*ABOUT THIS TASK*: Return the listing below in full, exactly.
####################
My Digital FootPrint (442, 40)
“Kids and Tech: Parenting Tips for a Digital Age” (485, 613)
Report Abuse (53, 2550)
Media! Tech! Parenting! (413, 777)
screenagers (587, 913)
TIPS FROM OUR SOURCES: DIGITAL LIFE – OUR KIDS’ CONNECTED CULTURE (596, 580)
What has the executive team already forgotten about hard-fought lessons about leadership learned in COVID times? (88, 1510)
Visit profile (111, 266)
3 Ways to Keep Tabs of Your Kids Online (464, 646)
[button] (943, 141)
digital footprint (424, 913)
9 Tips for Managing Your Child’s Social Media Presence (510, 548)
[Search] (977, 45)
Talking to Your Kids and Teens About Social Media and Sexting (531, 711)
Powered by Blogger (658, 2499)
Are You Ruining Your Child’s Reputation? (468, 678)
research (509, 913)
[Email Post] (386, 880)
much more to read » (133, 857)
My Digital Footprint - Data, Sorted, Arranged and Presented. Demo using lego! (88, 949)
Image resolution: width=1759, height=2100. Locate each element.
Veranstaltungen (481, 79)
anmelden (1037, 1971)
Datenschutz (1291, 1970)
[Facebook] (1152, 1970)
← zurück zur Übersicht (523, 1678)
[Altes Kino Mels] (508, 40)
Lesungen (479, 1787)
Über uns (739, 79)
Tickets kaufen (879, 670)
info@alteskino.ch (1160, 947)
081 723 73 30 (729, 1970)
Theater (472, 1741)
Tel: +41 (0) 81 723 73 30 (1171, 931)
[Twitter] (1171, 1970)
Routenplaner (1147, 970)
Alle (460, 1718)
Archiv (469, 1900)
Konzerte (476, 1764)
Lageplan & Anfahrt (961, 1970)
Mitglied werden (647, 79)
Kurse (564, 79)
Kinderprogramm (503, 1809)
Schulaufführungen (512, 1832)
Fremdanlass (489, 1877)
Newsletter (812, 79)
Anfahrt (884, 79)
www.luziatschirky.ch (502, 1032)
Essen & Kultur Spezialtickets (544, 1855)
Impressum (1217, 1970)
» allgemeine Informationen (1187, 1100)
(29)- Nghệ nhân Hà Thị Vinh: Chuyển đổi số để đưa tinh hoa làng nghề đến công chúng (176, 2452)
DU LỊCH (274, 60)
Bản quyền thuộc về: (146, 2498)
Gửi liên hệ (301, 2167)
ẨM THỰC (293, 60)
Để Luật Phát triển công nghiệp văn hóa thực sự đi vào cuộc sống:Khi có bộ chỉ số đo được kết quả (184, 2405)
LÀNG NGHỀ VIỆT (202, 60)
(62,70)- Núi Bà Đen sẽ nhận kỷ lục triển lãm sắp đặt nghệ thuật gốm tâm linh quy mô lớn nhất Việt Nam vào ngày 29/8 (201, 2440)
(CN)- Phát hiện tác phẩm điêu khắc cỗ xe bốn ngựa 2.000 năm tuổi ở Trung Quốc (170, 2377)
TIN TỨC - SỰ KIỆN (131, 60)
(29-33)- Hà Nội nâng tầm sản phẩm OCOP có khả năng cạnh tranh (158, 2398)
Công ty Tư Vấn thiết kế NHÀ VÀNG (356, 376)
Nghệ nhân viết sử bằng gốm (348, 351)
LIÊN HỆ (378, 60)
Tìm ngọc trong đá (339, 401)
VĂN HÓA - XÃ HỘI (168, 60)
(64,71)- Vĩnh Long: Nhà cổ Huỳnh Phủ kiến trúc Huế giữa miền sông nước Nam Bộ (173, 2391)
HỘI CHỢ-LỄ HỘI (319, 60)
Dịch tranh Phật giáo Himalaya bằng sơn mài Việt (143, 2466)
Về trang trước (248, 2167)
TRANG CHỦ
####################
*TASK RESPONSE*:
My Digital FootPrint (442, 40)
“Kids and Tech: Parenting Tips for a Digital Age” (485, 613)
Report Abuse (53, 2550)
Media! Tech! Parenting! (413, 777)
screenagers (587, 913)
TIPS FROM OUR SOURCES: DIGITAL LIFE – OUR KIDS’ CONNECTED CULTURE (596, 580)
What has the executive team already forgotten about hard-fought lessons about leadership learned in COVID times? (88, 1510)
Visit profile (111, 266)
3 Ways to Keep Tabs of Your Kids Online (464, 646)
[button] (943, 141)
digital footprint (424, 913)
9 Tips for Managing Your Child’s Social Media Presence (510, 548)
[Search] (977, 45)
Talking to Your Kids and Teens About Social Media and Sexting (531, 711)
Powered by Blogger (658, 2499)
Are You Ruining Your Child’s Reputation? (468, 678)
research (509, 913)
[Email Post] (386, 880)
much more to read » (133, 857)
My Digital Footprint - Data, Sorted, Arranged and Presented. Demo using lego! (88, 949)
Image resolution: width=1759, height=2100. Locate each element.
Veranstaltungen (481, 79)
anmelden (1037, 1971)
Datenschutz (1291, 1970)
[Facebook] (1152, 1970)
← zurück zur Übersicht (523, 1678)
[Altes Kino Mels] (508, 40)
Lesungen (479, 1787)
Über uns (739, 79)
Tickets kaufen (879, 670)
info@alteskino.ch (1160, 947)
081 723 73 30 (729, 1970)
Theater (472, 1741)
Tel: +41 (0) 81 723 73 30 (1171, 931)
[Twitter] (1171, 1970)
Routenplaner (1147, 970)
Alle (460, 1718)
Archiv (469, 1900)
Konzerte (476, 1764)
Lageplan & Anfahrt (961, 1970)
Mitglied werden (647, 79)
Kurse (564, 79)
Kinderprogramm (503, 1809)
Schulaufführungen (512, 1832)
Fremdanlass (489, 1877)
Newsletter (812, 79)
Anfahrt (884, 79)
www.luziatschirky.ch (502, 1032)
Essen & Kultur Spezialtickets (544, 1855)
Impressum (1217, 1970)
» allgemeine Informationen (1187, 1100)
(29)- Nghệ nhân Hà Thị Vinh: Chuyển đổi số để đưa tinh hoa làng nghề đến công chúng (176, 2452)
DU LỊCH (274, 60)
Bản quyền thuộc về: (146, 2498)
Gửi liên hệ (301, 2167)
ẨM THỰC (293, 60)
Để Luật Phát triển công nghiệp văn hóa thực sự đi vào cuộc sống:Khi có bộ chỉ số đo được kết quả (184, 2405)
LÀNG NGHỀ VIỆT (202, 60)
(62,70)- Núi Bà Đen sẽ nhận kỷ lục triển lãm sắp đặt nghệ thuật gốm tâm linh quy mô lớn nhất Việt Nam vào ngày 29/8 (201, 2440)
(CN)- Phát hiện tác phẩm điêu khắc cỗ xe bốn ngựa 2.000 năm tuổi ở Trung Quốc (170, 2377)
TIN TỨC - SỰ KIỆN (131, 60)
(29-33)- Hà Nội nâng tầm sản phẩm OCOP có khả năng cạnh tranh (158, 2398)
Công ty Tư Vấn thiết kế NHÀ VÀNG (356, 376)
Nghệ nhân viết sử bằng gốm (348, 351)
LIÊN HỆ (378, 60)
Tìm ngọc trong đá (339, 401)
VĂN HÓA - XÃ HỘI (168, 60)
(64,71)- Vĩnh Long: Nhà cổ Huỳnh Phủ kiến trúc Huế giữa miền sông nước Nam Bộ (173, 2391)
HỘI CHỢ-LỄ HỘI (319, 60)
Dịch tranh Phật giáo Himalaya bằng sơn mài Việt (143, 2466)
Về trang trước (248, 2167)
TRANG CHỦ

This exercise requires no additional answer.